Pierre Robin Sequence
- Pierre Robin sequence is also known as Pierre Robin syndrome or Pierre Robin malformation.
- It is a rare congenital birth defect characterized by an underdeveloped jaw, backward displacement of the tongue and upper airway obstruction.
- Cleft palate is also commonly present in children with Pierre Robin sequence.
- While the condition is equally common in males and females, there is a higher incidence among twins.
- A team of specialists will work together to address affected functions, including breathing, hearing, feeding and sleeping.
What Causes Pierre Robin Sequence?
The condition is referred to as a sequence because of the series of events that occur during fetal development. While the exact cause of the condition remains unknown, the sequence of anomalies experienced in the uterus begins with an underdeveloped jaw, which causes displacement of the tongue and subsequent formation of a U-shaped cleft palate. While some studies suggest there may be a genetic link, others point to crowding in the uterus or certain neurological conditions.
Pierre Robin Sequence Symptoms
Babies born with Pierre Robin sequence commonly experience trouble breathing and feeding early on, resulting from the tongue’s position, smaller jaw size and the cleft palate formation.
Additional symptoms of Pierre Robin sequence include:
Repeated ear infections
Natal teeth, or teeth that are present at birth
Pierre Robin Sequence Diagnosis and Treatment
Pierre Robin sequence can be diagnosed with a physical exam at birth. If your child has Pierre Robin sequence, you can expect treatment to come in stages. Since the condition affects a variety of functions, including hearing, breathing and feeding, several specialists will be involved in your child’s care.
The first priority will be to keep the upper airway open to allow for proper breathing. Laying your child on his or her stomach can help prevent the tongue from blocking off the airway. If placing the infant on his or her stomach does not solve the problem, other treatments aimed at keeping the upper airway open may be recommended. These include a nasopharyngeal airway or nasal trumpet (a small tube threaded through the nose into the upper airway).
In cases of severe obstruction, your doctor may recommend surgery to enlarge the lower jaw (so that the tongue can come into the mouth) or a tracheotomy to create an opening in the windpipe.
Jaw size, tongue placement and cleft palate all contribute to difficulties feeding. Infants with minor degrees of Pierre Robin sequence can learn to feed using specially adapted nipples and bottles.
However, for babies with more severe Pierre Robin sequence, the risk of inhaling fluid into the lungs is high. A feeding tube may be recommended as a temporary solution to allow for proper weight gain. While feeding difficulties decrease within the first two years, children that may need long-term assistance could require a gastric tube inserted into the abdominal wall.
Cleft Palate and Hearing Problems
The timing of the cleft palate repair varies depending on the child’s individual growth and development.

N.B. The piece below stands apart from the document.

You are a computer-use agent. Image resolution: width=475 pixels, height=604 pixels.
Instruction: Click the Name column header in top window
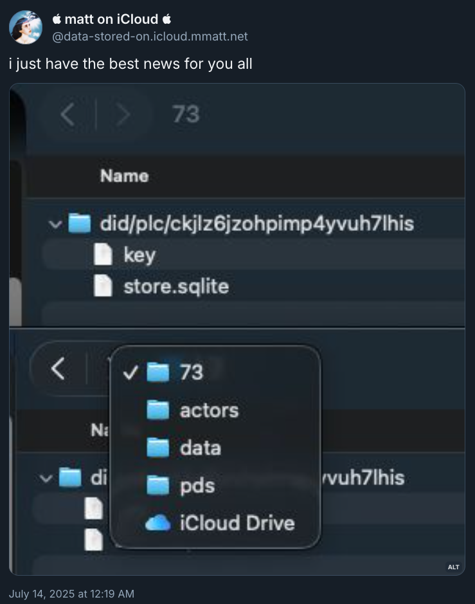[124, 176]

It is typically addressed within 1 to 2 years of age.
Cleft palate is repaired with a two- to three-hour surgical procedure and requires a one- to two-night hospital stay. During the procedure, tubes may be inserted into the ear to lessen fluid buildup.
Some children may also require speech therapy following cleft palate repair.
Since the lower jaw is smaller in children with Pierre Robin sequence, teeth crowding is frequently a concern. Orthodontists, pediatric dentists and craniofacial surgeons should work together to monitor dental development.
Child Development With Pierre Robin Sequence
Parents and doctors should continue to monitor child development — particularly jaw and tooth development, growth, and speech — after treatment for conditions related to Pierre Robin sequence.